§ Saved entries
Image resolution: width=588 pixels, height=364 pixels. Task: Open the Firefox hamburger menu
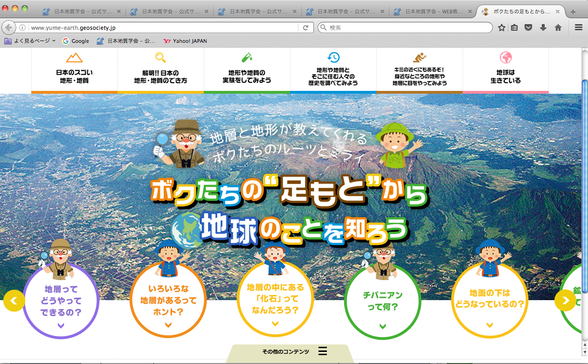point(579,27)
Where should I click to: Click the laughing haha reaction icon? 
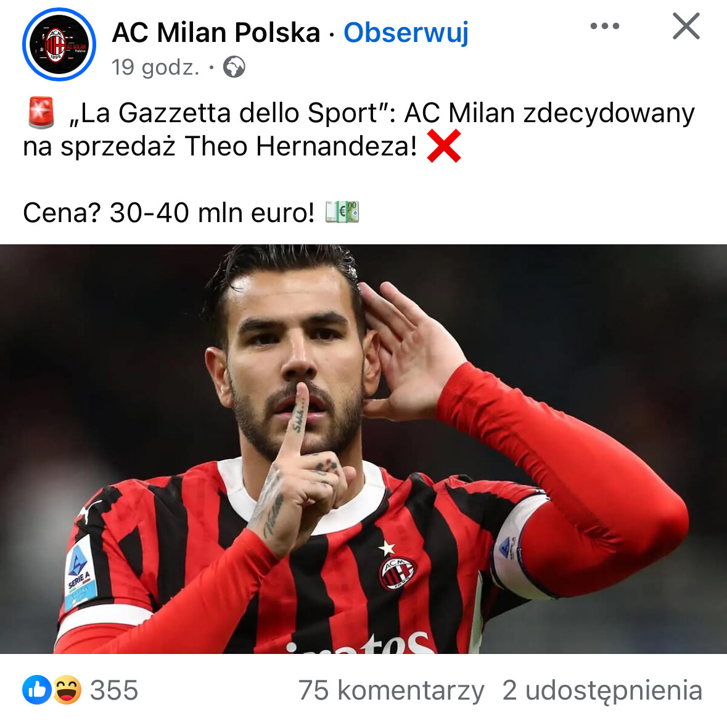67,690
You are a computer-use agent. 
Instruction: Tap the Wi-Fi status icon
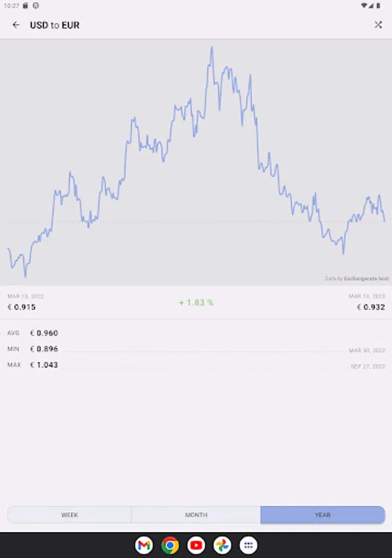[365, 5]
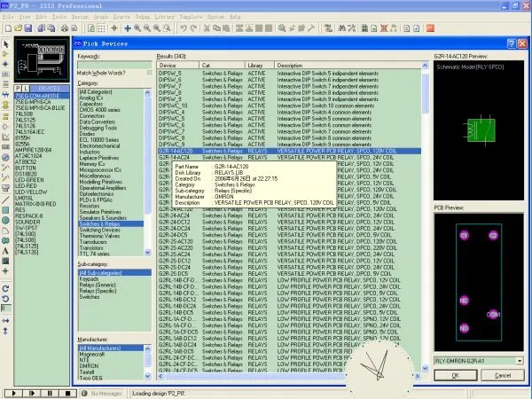Click the Undo arrow in toolbar
Viewport: 532px width, 399px height.
pos(182,28)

§ WHAT IS EXPECTED
Print all the lines above again exactly, without any pictures.

§ SOLUTION TO THIS EXERCISE
Image resolution: width=588 pixels, height=364 pixels. Task: Open the Firefox hamburger menu
point(579,27)
Where should I click to: Click the laughing haha reaction icon? 
67,690
You are a computer-use agent. 
Instruction: Tap the Wi-Fi status icon
[365, 5]
Click the Undo arrow in toolbar
Viewport: 532px width, 399px height.
pos(182,28)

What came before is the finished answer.